═════ Data

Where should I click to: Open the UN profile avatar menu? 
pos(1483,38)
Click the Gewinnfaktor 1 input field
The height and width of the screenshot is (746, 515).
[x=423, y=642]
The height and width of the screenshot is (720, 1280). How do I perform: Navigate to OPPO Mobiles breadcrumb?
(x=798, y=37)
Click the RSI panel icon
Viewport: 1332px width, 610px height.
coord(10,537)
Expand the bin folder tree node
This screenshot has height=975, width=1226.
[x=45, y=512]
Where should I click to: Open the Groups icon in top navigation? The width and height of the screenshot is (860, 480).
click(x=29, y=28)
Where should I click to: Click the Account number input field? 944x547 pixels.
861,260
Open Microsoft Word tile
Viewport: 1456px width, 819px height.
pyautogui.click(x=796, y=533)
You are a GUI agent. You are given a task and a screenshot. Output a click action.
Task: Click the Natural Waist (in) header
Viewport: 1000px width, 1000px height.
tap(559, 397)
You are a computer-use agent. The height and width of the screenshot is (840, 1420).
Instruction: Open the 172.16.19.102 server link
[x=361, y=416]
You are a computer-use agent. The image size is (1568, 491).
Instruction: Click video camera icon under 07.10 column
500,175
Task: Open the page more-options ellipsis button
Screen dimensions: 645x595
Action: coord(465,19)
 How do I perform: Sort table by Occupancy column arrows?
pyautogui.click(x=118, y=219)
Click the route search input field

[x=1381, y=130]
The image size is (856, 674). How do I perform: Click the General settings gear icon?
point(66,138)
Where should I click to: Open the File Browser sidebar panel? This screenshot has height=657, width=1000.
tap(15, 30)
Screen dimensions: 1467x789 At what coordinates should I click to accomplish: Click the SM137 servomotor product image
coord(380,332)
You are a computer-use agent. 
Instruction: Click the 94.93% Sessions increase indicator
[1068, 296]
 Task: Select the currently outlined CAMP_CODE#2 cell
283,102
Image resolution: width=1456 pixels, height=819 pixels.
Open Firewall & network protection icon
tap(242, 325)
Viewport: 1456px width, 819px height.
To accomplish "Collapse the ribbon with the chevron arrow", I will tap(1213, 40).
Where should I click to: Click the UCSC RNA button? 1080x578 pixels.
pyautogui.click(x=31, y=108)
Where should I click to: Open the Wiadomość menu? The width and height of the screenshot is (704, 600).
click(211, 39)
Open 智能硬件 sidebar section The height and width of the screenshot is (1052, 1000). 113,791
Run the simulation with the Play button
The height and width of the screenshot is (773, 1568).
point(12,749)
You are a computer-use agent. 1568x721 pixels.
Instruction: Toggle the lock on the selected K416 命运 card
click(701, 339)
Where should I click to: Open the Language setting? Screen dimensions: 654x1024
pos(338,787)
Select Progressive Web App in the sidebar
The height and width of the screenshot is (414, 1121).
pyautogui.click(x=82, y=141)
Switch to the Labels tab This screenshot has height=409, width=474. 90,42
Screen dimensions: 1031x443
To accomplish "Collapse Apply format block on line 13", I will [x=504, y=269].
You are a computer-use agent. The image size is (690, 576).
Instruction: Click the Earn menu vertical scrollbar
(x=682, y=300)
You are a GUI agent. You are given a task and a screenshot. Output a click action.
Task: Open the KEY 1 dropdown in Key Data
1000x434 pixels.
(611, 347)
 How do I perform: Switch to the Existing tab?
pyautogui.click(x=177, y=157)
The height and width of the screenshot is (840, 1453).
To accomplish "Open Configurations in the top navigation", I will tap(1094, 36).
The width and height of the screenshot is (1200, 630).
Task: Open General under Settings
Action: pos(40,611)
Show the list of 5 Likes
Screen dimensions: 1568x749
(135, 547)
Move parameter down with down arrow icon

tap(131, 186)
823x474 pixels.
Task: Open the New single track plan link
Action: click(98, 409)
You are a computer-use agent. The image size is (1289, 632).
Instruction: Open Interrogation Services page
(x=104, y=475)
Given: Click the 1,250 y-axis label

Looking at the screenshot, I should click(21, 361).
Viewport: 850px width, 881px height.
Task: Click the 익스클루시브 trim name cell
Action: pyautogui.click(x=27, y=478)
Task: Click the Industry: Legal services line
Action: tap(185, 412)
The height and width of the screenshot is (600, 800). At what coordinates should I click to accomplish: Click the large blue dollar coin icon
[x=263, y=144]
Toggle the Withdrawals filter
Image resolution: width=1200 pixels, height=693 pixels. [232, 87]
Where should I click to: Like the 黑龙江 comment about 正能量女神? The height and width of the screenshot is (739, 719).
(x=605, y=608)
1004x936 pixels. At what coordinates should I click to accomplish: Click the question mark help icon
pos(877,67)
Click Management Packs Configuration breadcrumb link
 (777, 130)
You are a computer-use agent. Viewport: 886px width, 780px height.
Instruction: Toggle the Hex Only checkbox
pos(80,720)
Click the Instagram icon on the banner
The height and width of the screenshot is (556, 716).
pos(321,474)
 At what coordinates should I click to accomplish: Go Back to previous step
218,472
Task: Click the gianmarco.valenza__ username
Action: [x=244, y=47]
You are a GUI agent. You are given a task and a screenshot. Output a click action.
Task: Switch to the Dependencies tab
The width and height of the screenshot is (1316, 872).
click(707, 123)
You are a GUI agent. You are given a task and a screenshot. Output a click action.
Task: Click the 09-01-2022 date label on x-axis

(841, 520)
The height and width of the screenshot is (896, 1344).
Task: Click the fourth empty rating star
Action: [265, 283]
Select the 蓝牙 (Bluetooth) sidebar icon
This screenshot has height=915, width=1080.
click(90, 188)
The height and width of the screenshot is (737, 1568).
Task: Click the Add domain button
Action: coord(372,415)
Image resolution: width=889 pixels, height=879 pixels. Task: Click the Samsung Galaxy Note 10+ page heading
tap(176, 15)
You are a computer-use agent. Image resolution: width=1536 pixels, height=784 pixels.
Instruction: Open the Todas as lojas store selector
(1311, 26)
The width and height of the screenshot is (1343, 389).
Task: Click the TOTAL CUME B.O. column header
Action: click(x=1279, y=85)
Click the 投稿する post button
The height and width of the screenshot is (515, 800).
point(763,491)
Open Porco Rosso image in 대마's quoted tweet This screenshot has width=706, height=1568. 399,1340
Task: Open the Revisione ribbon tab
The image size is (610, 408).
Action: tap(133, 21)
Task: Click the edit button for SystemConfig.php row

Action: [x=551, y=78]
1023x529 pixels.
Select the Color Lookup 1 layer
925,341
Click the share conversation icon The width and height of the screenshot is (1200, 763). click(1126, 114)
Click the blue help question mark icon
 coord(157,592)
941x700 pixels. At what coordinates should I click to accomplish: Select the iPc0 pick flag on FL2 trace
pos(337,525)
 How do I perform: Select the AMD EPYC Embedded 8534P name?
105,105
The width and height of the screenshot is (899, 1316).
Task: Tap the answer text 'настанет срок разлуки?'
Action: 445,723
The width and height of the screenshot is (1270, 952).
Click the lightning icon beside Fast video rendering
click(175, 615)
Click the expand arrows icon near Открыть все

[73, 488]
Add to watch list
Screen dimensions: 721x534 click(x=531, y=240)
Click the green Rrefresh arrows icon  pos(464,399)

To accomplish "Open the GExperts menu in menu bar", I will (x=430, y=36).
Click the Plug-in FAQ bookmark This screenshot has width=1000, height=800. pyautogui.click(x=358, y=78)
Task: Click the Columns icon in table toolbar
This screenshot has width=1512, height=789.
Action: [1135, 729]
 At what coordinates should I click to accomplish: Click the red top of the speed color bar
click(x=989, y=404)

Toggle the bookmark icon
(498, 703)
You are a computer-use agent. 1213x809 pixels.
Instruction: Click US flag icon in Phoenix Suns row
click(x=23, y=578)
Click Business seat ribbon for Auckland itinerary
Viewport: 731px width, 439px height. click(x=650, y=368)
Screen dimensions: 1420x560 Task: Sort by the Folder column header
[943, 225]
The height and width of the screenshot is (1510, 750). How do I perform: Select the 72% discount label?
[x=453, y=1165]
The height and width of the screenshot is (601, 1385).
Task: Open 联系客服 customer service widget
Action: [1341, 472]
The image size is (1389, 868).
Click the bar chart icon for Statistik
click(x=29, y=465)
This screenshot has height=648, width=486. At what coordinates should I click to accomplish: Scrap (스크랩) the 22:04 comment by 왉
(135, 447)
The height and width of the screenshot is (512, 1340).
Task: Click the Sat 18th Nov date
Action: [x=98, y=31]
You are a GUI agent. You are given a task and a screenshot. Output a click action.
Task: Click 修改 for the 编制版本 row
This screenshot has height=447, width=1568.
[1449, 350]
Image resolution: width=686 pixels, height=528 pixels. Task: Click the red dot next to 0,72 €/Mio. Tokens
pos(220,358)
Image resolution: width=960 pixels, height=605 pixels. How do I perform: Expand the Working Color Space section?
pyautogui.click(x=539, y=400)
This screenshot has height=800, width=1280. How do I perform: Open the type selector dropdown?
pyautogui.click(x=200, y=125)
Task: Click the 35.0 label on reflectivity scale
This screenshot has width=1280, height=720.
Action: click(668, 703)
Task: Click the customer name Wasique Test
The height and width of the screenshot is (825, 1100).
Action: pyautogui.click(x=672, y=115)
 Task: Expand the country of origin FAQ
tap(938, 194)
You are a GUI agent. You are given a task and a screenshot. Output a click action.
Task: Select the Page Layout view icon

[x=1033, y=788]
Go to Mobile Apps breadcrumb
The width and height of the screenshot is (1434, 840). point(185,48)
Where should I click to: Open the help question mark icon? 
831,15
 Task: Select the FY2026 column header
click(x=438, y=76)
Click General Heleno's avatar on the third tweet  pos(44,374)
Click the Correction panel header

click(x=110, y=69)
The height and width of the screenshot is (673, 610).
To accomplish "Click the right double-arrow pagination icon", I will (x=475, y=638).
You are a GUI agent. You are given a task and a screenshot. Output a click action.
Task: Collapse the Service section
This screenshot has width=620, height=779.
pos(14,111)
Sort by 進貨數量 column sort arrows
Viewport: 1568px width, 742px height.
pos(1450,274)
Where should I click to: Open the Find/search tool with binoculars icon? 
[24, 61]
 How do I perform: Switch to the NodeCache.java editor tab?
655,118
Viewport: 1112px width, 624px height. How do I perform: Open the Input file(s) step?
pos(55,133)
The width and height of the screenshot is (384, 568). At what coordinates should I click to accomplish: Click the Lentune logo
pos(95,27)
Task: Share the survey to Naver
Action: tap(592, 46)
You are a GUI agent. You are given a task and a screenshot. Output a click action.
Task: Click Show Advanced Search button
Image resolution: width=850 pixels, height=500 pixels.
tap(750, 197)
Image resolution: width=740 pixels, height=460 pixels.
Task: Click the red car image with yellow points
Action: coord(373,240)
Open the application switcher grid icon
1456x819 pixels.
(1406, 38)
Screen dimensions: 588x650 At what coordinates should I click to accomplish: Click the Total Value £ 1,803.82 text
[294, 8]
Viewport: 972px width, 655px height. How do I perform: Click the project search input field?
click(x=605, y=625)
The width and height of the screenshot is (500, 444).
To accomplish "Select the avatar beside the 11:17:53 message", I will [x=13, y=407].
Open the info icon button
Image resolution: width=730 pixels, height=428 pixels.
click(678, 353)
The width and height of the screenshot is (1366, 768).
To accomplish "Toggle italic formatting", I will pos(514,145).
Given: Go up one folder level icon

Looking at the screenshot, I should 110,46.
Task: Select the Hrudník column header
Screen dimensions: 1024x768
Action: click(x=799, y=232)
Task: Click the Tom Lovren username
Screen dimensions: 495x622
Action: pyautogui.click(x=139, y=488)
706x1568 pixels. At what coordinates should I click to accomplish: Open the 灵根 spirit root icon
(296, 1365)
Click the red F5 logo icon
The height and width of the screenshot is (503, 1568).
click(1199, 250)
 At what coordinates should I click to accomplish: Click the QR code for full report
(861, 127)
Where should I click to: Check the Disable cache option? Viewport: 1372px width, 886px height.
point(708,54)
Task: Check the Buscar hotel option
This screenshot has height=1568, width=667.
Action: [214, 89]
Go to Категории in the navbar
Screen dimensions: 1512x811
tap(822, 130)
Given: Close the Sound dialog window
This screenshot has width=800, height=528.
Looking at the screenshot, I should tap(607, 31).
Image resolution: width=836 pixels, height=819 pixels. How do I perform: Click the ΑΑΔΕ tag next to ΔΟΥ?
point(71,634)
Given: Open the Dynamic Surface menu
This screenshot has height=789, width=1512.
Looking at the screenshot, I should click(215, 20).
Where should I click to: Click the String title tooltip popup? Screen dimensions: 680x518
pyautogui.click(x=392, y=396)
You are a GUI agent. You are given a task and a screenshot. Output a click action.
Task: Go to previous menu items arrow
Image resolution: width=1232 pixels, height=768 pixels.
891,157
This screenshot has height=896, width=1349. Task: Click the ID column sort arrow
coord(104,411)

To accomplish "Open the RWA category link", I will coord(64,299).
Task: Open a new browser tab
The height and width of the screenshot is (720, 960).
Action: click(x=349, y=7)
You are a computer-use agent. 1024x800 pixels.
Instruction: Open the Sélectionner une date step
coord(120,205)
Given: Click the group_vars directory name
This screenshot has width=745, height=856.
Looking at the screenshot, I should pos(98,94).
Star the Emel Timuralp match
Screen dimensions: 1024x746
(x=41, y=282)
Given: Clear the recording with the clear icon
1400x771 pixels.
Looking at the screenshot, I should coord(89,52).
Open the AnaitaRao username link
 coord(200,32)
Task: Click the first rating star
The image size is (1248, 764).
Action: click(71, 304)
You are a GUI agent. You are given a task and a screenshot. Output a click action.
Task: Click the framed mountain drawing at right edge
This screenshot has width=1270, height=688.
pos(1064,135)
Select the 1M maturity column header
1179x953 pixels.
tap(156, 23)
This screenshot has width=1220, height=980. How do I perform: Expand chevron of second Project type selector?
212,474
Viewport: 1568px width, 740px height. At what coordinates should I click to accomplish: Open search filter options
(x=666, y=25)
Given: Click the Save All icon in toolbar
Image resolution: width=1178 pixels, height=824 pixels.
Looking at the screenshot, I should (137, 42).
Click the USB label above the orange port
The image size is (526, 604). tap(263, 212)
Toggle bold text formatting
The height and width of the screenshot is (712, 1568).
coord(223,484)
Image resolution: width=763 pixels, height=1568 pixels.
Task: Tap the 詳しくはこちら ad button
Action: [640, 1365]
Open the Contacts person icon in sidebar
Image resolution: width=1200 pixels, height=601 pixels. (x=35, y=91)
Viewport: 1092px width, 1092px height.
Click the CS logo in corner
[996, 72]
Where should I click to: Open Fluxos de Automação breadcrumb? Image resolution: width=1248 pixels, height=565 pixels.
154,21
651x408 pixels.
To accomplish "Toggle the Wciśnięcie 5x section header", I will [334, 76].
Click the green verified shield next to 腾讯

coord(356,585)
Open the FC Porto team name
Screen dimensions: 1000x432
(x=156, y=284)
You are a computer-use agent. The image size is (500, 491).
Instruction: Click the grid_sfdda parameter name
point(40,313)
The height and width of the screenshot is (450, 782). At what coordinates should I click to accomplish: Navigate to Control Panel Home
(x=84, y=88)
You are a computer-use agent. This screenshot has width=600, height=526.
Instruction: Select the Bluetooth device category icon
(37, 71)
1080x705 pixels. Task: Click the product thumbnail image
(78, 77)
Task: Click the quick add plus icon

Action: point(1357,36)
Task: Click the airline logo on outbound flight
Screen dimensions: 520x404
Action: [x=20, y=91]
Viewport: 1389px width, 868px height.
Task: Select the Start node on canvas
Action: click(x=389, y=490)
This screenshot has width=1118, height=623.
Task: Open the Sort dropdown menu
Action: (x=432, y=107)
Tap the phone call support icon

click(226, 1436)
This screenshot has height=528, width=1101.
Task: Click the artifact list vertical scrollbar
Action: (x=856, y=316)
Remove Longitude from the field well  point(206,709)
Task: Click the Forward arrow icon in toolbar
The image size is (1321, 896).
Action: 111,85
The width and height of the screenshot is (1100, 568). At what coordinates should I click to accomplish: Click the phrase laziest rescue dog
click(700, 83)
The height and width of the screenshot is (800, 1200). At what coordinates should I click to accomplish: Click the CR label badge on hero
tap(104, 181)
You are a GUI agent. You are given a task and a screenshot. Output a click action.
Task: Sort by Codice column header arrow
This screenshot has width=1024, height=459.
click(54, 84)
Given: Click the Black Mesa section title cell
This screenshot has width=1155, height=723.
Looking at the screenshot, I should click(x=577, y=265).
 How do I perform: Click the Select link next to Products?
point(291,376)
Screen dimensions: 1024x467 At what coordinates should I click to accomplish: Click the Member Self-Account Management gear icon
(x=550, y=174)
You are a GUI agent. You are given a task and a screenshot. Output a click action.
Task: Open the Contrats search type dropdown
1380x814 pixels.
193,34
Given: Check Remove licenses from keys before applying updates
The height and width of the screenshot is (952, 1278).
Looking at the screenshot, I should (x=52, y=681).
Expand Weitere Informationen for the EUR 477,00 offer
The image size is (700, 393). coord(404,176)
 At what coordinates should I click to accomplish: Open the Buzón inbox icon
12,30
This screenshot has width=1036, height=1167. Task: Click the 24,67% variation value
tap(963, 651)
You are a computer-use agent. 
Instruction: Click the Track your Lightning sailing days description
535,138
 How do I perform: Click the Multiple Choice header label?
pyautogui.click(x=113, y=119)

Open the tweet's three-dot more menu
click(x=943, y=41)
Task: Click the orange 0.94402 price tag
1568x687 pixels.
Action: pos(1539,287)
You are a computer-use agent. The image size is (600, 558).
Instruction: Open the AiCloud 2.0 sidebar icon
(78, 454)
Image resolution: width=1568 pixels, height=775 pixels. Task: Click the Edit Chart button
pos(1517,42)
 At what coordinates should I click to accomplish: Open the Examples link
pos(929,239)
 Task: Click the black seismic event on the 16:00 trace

══════════

#### [Problem to solve]
In the entries above, find the line holding "706x1568 pixels. At" and the line holding "Given: Open the Dynamic Surface menu", then retype exactly those two lines and every line between them, and nothing else.

#### [Exercise result]
706x1568 pixels. At what coordinates should I click to accomplish: Open the 灵根 spirit root icon
(296, 1365)
Click the red F5 logo icon
The height and width of the screenshot is (503, 1568).
click(1199, 250)
 At what coordinates should I click to accomplish: Click the QR code for full report
(861, 127)
Where should I click to: Check the Disable cache option? Viewport: 1372px width, 886px height.
point(708,54)
Task: Check the Buscar hotel option
This screenshot has height=1568, width=667.
Action: [214, 89]
Go to Категории in the navbar
Screen dimensions: 1512x811
tap(822, 130)
Given: Close the Sound dialog window
This screenshot has width=800, height=528.
Looking at the screenshot, I should tap(607, 31).
Image resolution: width=836 pixels, height=819 pixels. How do I perform: Click the ΑΑΔΕ tag next to ΔΟΥ?
point(71,634)
Given: Open the Dynamic Surface menu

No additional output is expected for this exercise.